→ WHAT IS REQUIRED
Return every item below verbatim, keeping each line unchanged.
───── ENTRIES SHOWN ─────
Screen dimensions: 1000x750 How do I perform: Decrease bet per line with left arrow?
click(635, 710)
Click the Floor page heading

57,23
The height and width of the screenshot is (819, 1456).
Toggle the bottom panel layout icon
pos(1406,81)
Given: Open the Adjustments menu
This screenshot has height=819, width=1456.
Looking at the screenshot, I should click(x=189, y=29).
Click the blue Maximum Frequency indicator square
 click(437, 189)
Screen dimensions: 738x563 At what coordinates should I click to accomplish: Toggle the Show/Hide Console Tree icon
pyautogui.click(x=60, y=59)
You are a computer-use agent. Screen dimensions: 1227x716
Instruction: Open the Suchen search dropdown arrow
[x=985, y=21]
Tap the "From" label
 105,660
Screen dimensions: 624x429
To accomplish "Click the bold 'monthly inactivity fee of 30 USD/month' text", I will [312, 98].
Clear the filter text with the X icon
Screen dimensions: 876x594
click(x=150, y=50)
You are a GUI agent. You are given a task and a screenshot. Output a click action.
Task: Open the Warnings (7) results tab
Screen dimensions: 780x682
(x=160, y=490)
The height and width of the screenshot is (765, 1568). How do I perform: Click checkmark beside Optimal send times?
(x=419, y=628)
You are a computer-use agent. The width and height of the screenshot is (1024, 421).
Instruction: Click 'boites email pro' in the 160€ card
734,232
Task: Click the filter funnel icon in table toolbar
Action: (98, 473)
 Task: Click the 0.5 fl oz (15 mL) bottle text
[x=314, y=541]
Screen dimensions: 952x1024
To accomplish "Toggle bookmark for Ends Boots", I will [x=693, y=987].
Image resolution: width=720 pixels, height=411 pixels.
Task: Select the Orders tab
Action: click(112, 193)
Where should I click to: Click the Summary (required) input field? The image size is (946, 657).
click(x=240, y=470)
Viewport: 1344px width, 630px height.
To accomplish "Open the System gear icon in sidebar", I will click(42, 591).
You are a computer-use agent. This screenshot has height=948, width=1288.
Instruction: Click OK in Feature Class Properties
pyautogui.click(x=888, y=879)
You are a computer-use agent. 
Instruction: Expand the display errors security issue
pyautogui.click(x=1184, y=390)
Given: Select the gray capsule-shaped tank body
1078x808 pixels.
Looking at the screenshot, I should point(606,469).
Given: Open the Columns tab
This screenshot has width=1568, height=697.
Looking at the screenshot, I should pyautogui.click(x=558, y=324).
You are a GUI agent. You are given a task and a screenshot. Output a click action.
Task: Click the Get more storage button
─────
→ RESPONSE TO THIS EXERCISE
Screen dimensions: 1000x750 How do I perform: Decrease bet per line with left arrow?
click(635, 710)
Click the Floor page heading

57,23
The height and width of the screenshot is (819, 1456).
Toggle the bottom panel layout icon
pos(1406,81)
Given: Open the Adjustments menu
This screenshot has height=819, width=1456.
Looking at the screenshot, I should click(x=189, y=29).
Click the blue Maximum Frequency indicator square
 click(437, 189)
Screen dimensions: 738x563 At what coordinates should I click to accomplish: Toggle the Show/Hide Console Tree icon
pyautogui.click(x=60, y=59)
You are a computer-use agent. Screen dimensions: 1227x716
Instruction: Open the Suchen search dropdown arrow
[x=985, y=21]
Tap the "From" label
 105,660
Screen dimensions: 624x429
To accomplish "Click the bold 'monthly inactivity fee of 30 USD/month' text", I will [312, 98].
Clear the filter text with the X icon
Screen dimensions: 876x594
click(x=150, y=50)
You are a GUI agent. You are given a task and a screenshot. Output a click action.
Task: Open the Warnings (7) results tab
Screen dimensions: 780x682
(x=160, y=490)
The height and width of the screenshot is (765, 1568). How do I perform: Click checkmark beside Optimal send times?
(x=419, y=628)
You are a computer-use agent. The width and height of the screenshot is (1024, 421).
Instruction: Click 'boites email pro' in the 160€ card
734,232
Task: Click the filter funnel icon in table toolbar
Action: (98, 473)
 Task: Click the 0.5 fl oz (15 mL) bottle text
[x=314, y=541]
Screen dimensions: 952x1024
To accomplish "Toggle bookmark for Ends Boots", I will [x=693, y=987].
Image resolution: width=720 pixels, height=411 pixels.
Task: Select the Orders tab
Action: click(112, 193)
Where should I click to: Click the Summary (required) input field? The image size is (946, 657).
click(x=240, y=470)
Viewport: 1344px width, 630px height.
To accomplish "Open the System gear icon in sidebar", I will click(42, 591).
You are a computer-use agent. This screenshot has height=948, width=1288.
Instruction: Click OK in Feature Class Properties
pyautogui.click(x=888, y=879)
You are a computer-use agent. 
Instruction: Expand the display errors security issue
pyautogui.click(x=1184, y=390)
Given: Select the gray capsule-shaped tank body
1078x808 pixels.
Looking at the screenshot, I should point(606,469).
Given: Open the Columns tab
This screenshot has width=1568, height=697.
Looking at the screenshot, I should pyautogui.click(x=558, y=324).
You are a GUI agent. You are given a task and a screenshot. Output a click action.
Task: Click the Get more storage button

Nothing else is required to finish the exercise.